Even in a family sadly experienced in public mourning, the sight of Victoria Reggie Kennedy standing by her husband’s casket at the John F. Kennedy Library, greeting a seemingly endless number of well wishers, or leading a group of prominent political figures in honoring Ted Kennedy’s memory at a service Friday night, seemed to have special meaning. They were, in a sense, the public affirmation of the role the dark-haired Louisiana lawyer who became Kennedy’s second wife had come to play in his life.
Friends of Kennedy say it was Vicki who rescued him from his famously self-destructive habits when they were married 17 years ago, becoming both confidante, protector and adviser. As Kennedy battled with the brain cancer that would ultimately kill him, she organized his treatment and managed his time, and after he died she planned how he would be remembered and who would be attending. “It was as if the good Lord had sent her,” former Sen. John Warner, a close friend of Kennedy’s, said in an interview with POLITICO.
Vicki Kennedy played a far more active part in her husband’s career than the wives of John F. Kennedy and Robert F. Kennedy — Jacqueline Kennedy Onassis and Ethel Skakel Kennedy, whose grief over their slain husbands embedded them in the national consciousness. And as a widow she is likely to live a different kind of life — though how she will define it is not clear.
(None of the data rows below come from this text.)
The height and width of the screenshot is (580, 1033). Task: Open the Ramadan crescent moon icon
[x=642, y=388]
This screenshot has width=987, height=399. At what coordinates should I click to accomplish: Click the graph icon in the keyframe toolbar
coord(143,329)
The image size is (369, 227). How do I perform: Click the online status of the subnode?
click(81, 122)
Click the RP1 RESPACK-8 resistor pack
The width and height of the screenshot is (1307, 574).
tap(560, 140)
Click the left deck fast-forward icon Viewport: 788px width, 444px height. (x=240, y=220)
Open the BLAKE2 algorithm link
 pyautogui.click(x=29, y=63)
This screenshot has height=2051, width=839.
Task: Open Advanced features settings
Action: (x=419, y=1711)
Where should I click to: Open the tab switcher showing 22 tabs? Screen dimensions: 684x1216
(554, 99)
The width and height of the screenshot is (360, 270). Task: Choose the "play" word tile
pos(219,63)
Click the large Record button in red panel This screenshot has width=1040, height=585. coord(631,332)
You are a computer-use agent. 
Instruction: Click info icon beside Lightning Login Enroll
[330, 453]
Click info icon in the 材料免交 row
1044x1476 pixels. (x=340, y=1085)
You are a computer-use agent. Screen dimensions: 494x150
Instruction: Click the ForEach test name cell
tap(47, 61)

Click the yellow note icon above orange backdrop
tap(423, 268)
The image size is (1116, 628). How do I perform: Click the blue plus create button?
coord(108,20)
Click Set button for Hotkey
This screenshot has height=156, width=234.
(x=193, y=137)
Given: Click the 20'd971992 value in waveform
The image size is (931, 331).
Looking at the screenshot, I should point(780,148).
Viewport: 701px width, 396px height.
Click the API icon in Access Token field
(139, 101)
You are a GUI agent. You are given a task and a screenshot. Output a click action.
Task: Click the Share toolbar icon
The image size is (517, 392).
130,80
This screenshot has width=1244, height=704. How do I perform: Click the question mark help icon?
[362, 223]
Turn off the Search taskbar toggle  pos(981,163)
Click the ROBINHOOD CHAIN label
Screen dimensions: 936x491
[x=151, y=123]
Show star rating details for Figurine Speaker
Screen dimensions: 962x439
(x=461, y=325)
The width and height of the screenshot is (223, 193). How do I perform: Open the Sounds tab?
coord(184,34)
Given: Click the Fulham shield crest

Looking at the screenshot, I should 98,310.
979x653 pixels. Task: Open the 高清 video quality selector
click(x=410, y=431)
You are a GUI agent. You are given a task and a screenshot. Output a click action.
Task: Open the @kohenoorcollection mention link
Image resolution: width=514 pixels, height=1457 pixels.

Her very public moments this week left some wondering whether Vicki Kennedy will remain on the national stage, pushing her husband’s issues—including the one he never saw to fruition, health care reform. But it is at least as likely that she will revert back to the life she had before she met Kennedy, this time as a 55-year-old working mother with two grown children, Curran Raclin and Caroline Raclin, now in their twenties.
Kennedy has told friends she isn’t interested in filling her late husband’s Senate seat either temporarily—if state lawmakers revert back to an old system that would allow the governor to fill the vacancy—or in the long-term, by running in a special election. “All this stuff about her going to the Senate is completely wrong,” Bob Shrum, the longtime Kennedy speechwriter and adviser, said in an interview.
But that hasn’t stopped the pundits—and even some Kennedy aides— from chattering about the possibility. Appearing on ABC News on Thursday, Cokie Roberts called Kennedy a “political person” and said she wouldn’t be surprised if she did in fact make a run for the Senate. “She knows politics. She knows substance. It’s normal for someone who’s been that involved to want to stay involved,” Roberts said.
A former longtime Kennedy aide agrees: “She’s the logical choice to keep the seat. She’s a very sharp lawyer, she knows the issues well, and she could carry the torch for Teddy on the health care issue. She would complete his mission.”
But friends say they take Vicki Kennedy at her word. “I believe her when she says she has no interest in public office,” said Pam Covington, a friend of Kennedy’s for close to two decades. “I’ve never heard her even hint at that.
“I don’t know what’s in her heart of hearts that she’s not talking about,” Covington added. “But my guess is that she is happy to carry on Teddy’s legacy in other ways.”
Rep. Ed Markey, the Massachusetts Democrat and a longtime Kennedy friend, said he can see Vicki continuing to be an advocate for the passage of health care reform. “It’s something that is central to his legacy and I think that she will work to see that legacy completed,” Markey said.
As many have noted in recent days that legacy was sometimes challenged by issues in Ted Kennedy’s personal life. He divorced his first wife in 1982 and his name quickly became shorthand for comedians’ jokes about politicians behaving badly. In the months leading up to his testimony at the rape trial of his nephew William Kennedy Smith, the senator began dating Vicki after she invited him to party celebrating her parents’ 40th wedding anniversary. (The two families had been longtime friends: Vicki’s father Edmund, a judge, supported John F. Kennedy for Vice President in 1956 and Vicki’s mother Doris was the only delegate from Louisiana to vote for Ted Kennedy for president in 1980.)